D’ailleurs, explique Richard, le dispositif permet de faciliter la sécurité dans une ville comme Bujumbura où il y a un mouvement incontrôlé de gens sans emploi. En effet, au cours des contrôles-surprise de la police, des bandits prétextent qu’ils sont des domestiques mais qu’ils viennent d’être chassés. Et comme aucun document ne permet de savoir qui est domestique ou pas, la police laisse filer des criminels.

Dans cette optique, un centre d’accueil a été ouvert à Carama, et un autre bientôt à Kanyosha, pour accueillir les domestiques chassés mais qui ne peuvent pas retourner chez eux dans l’immédiat. Ils sont hébergés le temps de trouver un autre emploi ou le ticket de retour.

Durant leur passage dans les centres, ils bénéficient des formations sur la cuisine, le relationnel avec les employeurs, l’éducation des enfants, la propreté, etc: « Sinon, nous avons constaté que la plupart deviennent des bandits. Ils peuvent revenir chez leurs employeurs car ils savent ce qu’ils possèdent, comment ouvrir les portes.  Avant d’être hébergé, une commission se charge de vérifier pourquoi le domestique a été chassé, de quoi il est accusé, afin d’éviter d’accueillir des délinquants qui n’ont pas de place dans nos centres. »

A Ngozi, le CATED veille

Le personnel de maison n’est pas seulement localisé à Bujumbura. Les centres urbains tels que Gitega, Rumonge, Muyinga, Ruyigi, en comptent aussi. A Ngozi, les yaya et les boyi sont notamment représentés par le Collectif des Associations des Travailleurs Domestiques du Burundi- CATED.

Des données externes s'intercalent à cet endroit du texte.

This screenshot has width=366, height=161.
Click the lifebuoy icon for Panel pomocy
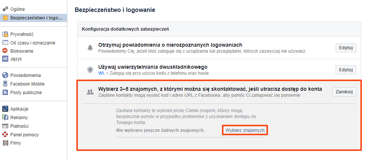click(5, 134)
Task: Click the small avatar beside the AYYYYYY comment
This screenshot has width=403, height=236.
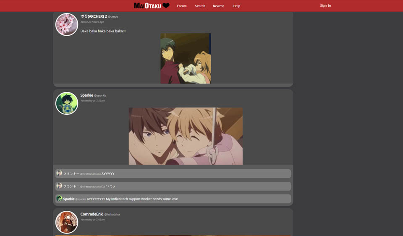Action: (x=59, y=173)
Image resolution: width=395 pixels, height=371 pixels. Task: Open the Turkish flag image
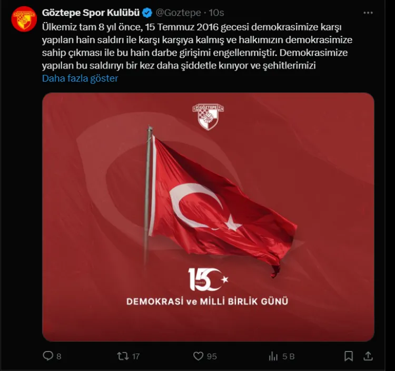[x=208, y=217]
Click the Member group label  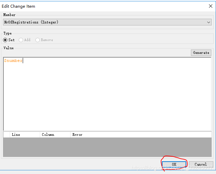(9, 15)
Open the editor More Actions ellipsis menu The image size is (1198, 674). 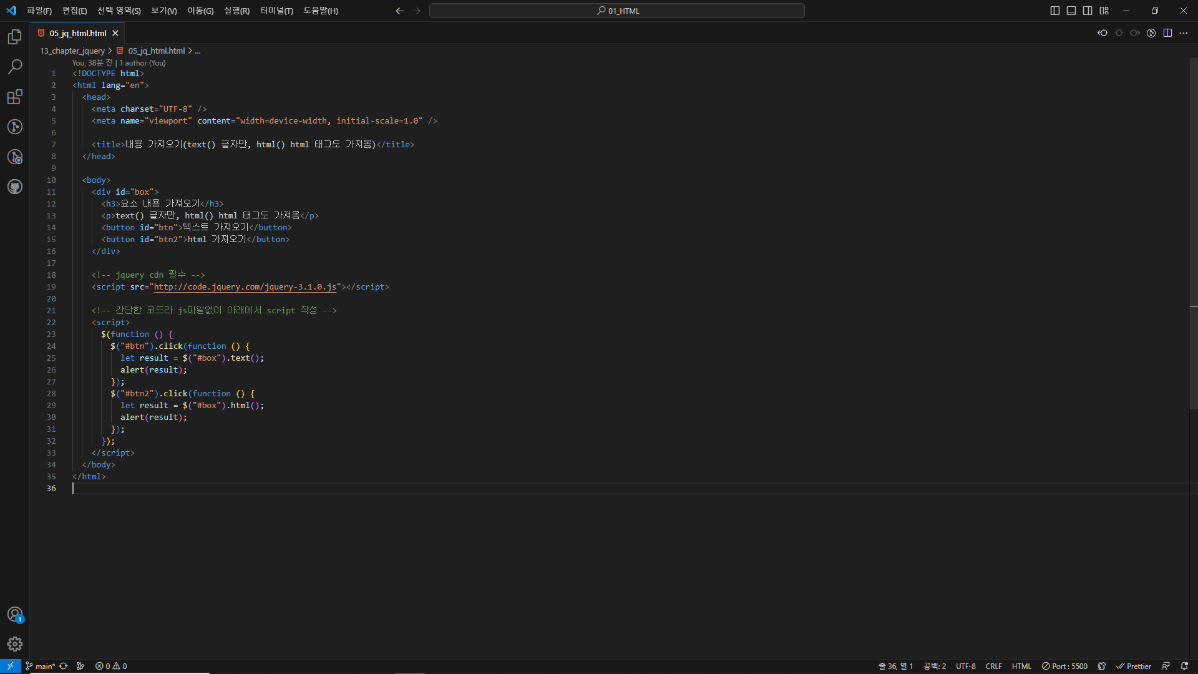(1184, 33)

Lancé en 2012, ce regroupement se targue d’avoir 2.000 membres, dont 35 % de sexe féminin, tous localisés principalement au chef-lieu de Ngozi. Son président, Emmanuel Majambere, est lui-même un ancien groom. Natif de Kayanza, il arrête ses études secondaires en 9ème, à 18 ans, pour gagner la vie. « Mon premier employeur fut un officier de l’armée, en 2007. Il me payait 18.000 Fbu le mois. » Un salaire jugé alors très confortable pour un débutant.

Un drame vient pourtant perturber ces débuts prometteurs. En 2009, un jeune cuisinier du quartier Kinyami, à Ngozi, se fait brûler au fer-à-repasser par son patron, pour des raisons jamais élucidées.

Avec des amis, Emmanuel décide alors de monter une association pour protéger les droits des domestiques. Sept ans plus tard, le rêve est devenu réalité. CATED négocie désormais les contrats d’embauche de ses membres, dont l’age minimal est fixé à 15 ans. Le salaire de base est passé de 10.000 en 2012 à 30.000 Fbu en 2016, sur lequel l’association prélève 8 % pour financer ses activités en plus d’une carte d’adhésion qui coûte 5.000 Fbu. Et surtout le CATED joue le rôle de tampon entre domestiques et employeurs : 50 conflits ont déjà été résolus à l’amiable sur près de deux ans.